Querer atribuir ao “Vale do Lítio” os méritos do Vale do Silício californiano não é apenas hipocrisia, mas o mais refinado cinismo. Ninguém jamais cogitou de instalar em nossa região alguma empresa de tecnologia, como as que mudaram o mundo a partir das geniais invenções de Bill Gates e Steve Jobs. De todas as empresas que se candidatam a esburacar o Jequitinhonha para retirar o lítio, apenas uma é de capital nacional, a Sigma Lithium, instalada em Araçuaí. E também é a única que se propõe a beneficiar o produto e não deixar as montanhas de resíduos, que seriam vendidos para a China. A extração dá 90% de lucro. O beneficiamento dá apenas 20%. Essa matemática já explica em qual atividade se concentrará o interesse do capital.
Historicamente, as minerações significam apenas prosperidade temporária e problemas permanentes. Pagam um imposto irrisório ao poder público enquanto durar a jazida, financiam algumas obras sociais e bandinhas de música. Os empregos bem remunerados sempre são para gente de fora, e o lucro é sempre remetido para o exterior. Foi assim desde 1696, quando descobriram ouro em Ouro Preto. As pepitas encontradas no leito dos rios fizeram a riqueza dos espertos. Quando foi preciso escavar nas montanhas, venderam as jazidas para os ingleses. A mina de Morro Velho, em Nova Lima, enriqueceu inúmeras gerações de acionistas na Inglaterra durante duzentos anos, à custa da vida e da saúde de milhares de escravos e operários livres.
Depois do ciclo do ouro e do diamante, chegou a vez do ciclo do ferro. A criação da Cia. Vale do Rio Doce foi uma rara ousadia nacionalista no país do entreguismo. Durante muitas décadas a Vale cuidou de Itabira e das outras cidades onde extraía minério com uma atitude de responsabilidade social que apenas as empresas estatais demonstram. Depois que foi privatizada, esses cuidados cessaram. A exploração foi acelerada, os salários foram achatados e a empresa, ao se tornar a segunda maior mineradora do mundo, pagava a seus operários apenas 2% do seu faturamento. E os basbaques tupiniquins ficavam aplaudindo como focas amestradas a lucratividade da empresa no cenário do capitalismo mundial.

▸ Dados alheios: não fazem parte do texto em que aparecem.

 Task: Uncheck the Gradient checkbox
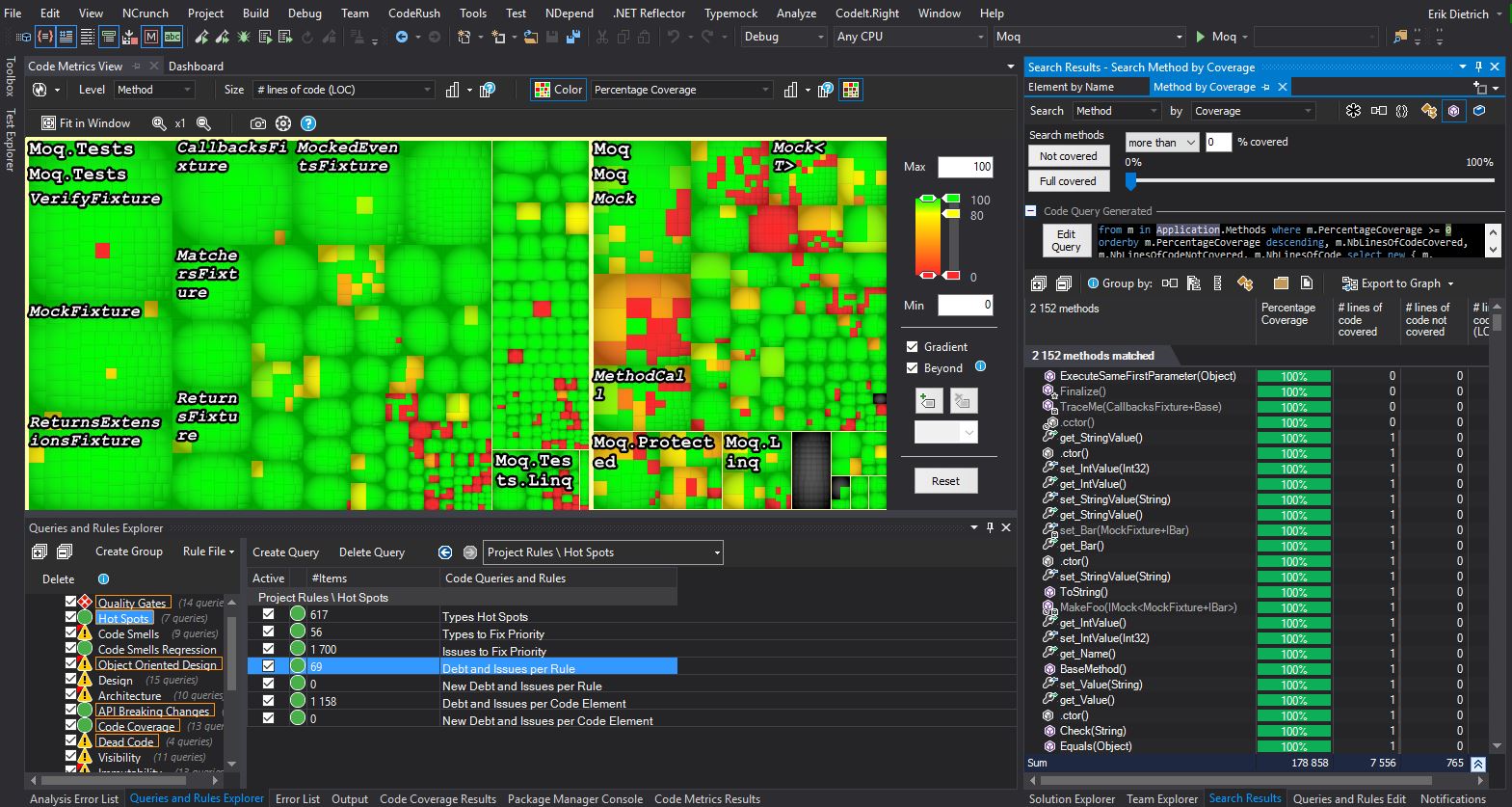pos(912,347)
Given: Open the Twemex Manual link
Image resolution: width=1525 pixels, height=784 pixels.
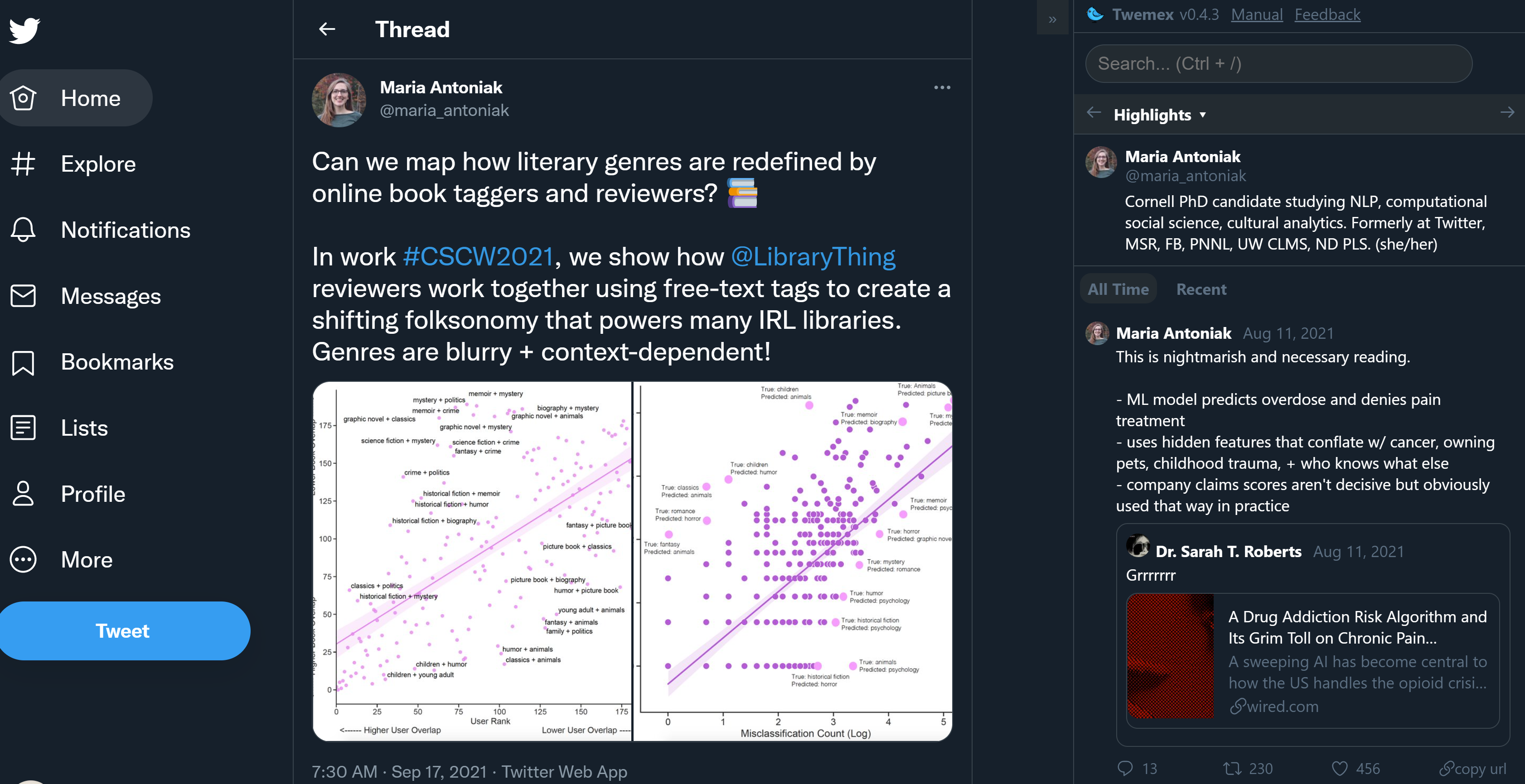Looking at the screenshot, I should (x=1256, y=14).
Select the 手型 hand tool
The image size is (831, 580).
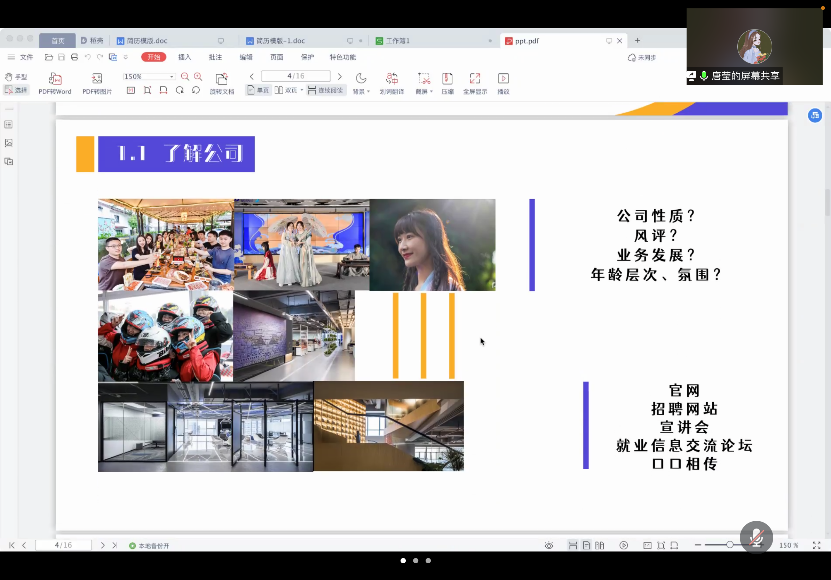click(x=16, y=76)
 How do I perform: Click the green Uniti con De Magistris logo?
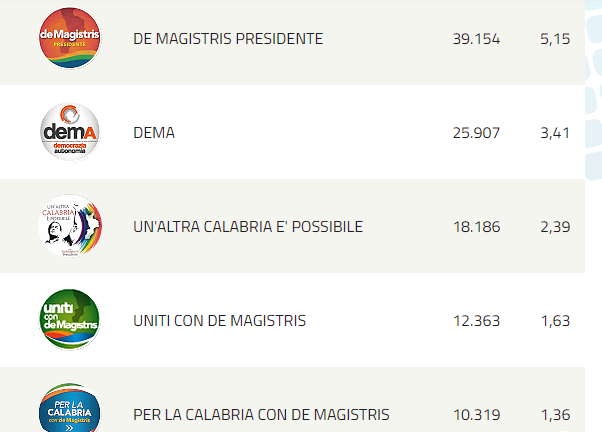point(69,319)
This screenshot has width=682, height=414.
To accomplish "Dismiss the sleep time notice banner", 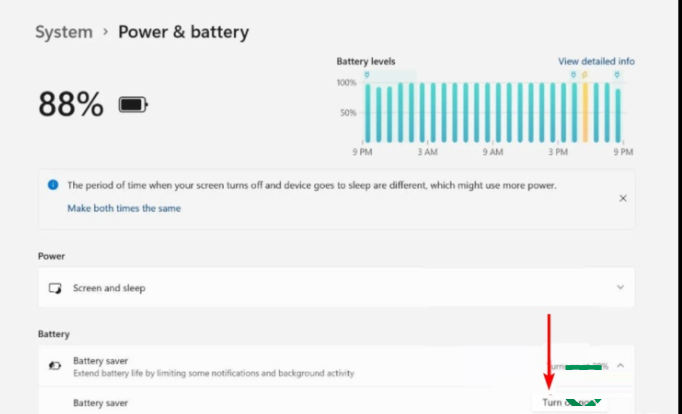I will click(x=622, y=198).
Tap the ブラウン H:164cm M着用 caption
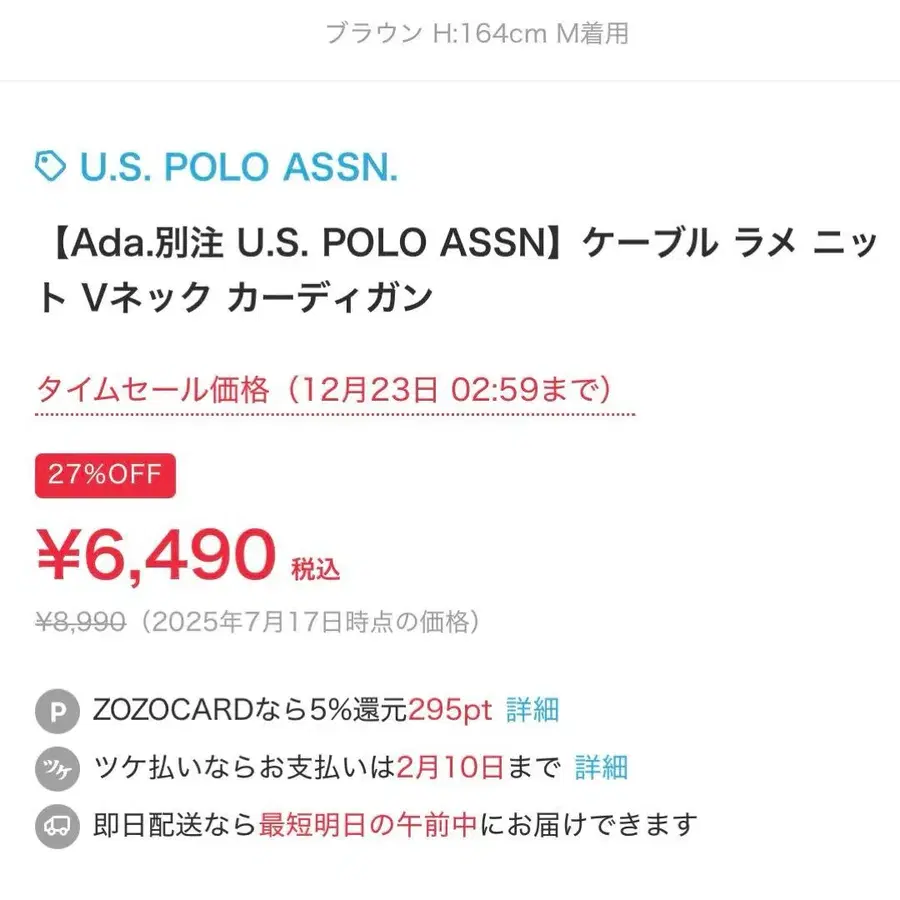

Assim também aconteceu com a indústria siderúrgica nacional, criada com investimentos públicos e parcerias com o capital estrangeiro para transformar o Brasil numa potência siderúrgica mundial. A primeira foi a Belgo Mineira, em João Monlevade, fundada em 1921. No governo Getúlio Vargas foram fundadas a Cia. Siderúrgica Nacional (CSN), em 1941, em Volta Redonda, e a Acesita, em Timóteo, no ano de 1944. Novo impulso recebeu Minas Gerais, em 1952, com a Mannesmann em Contagem, e com a Usiminas, em 1962, localizada no Vale do Aço. Depois de Juscelino Kubitschek nunca mais surgiram governantes com visão desenvolvimentista e voltou ao poder a mentalidade entreguista dos vendilhões do patrimônio público.
Depois que o presidente Fernando Henrique Cardoso entregou a CSN ao empresário quase falido Benjamin Steinbruch, e depois a Vale do Rio Doce em 1997 a um consórcio cheio de especuladores internacionais, nossa siderurgia foi se tornando cada vez menos competitiva e foi mudando de dono e de políticas ao sabor dos interesses internacionais até chegarmos ao ponto de vender minério para a China e comprar, para a ferrovia Norte-Sul, trilhos prontos dos chineses. O Brasil sempre teve capacidade de produzir trilhos. É inadmissível comprar no exterior algo tão básico da indústria siderúrgica.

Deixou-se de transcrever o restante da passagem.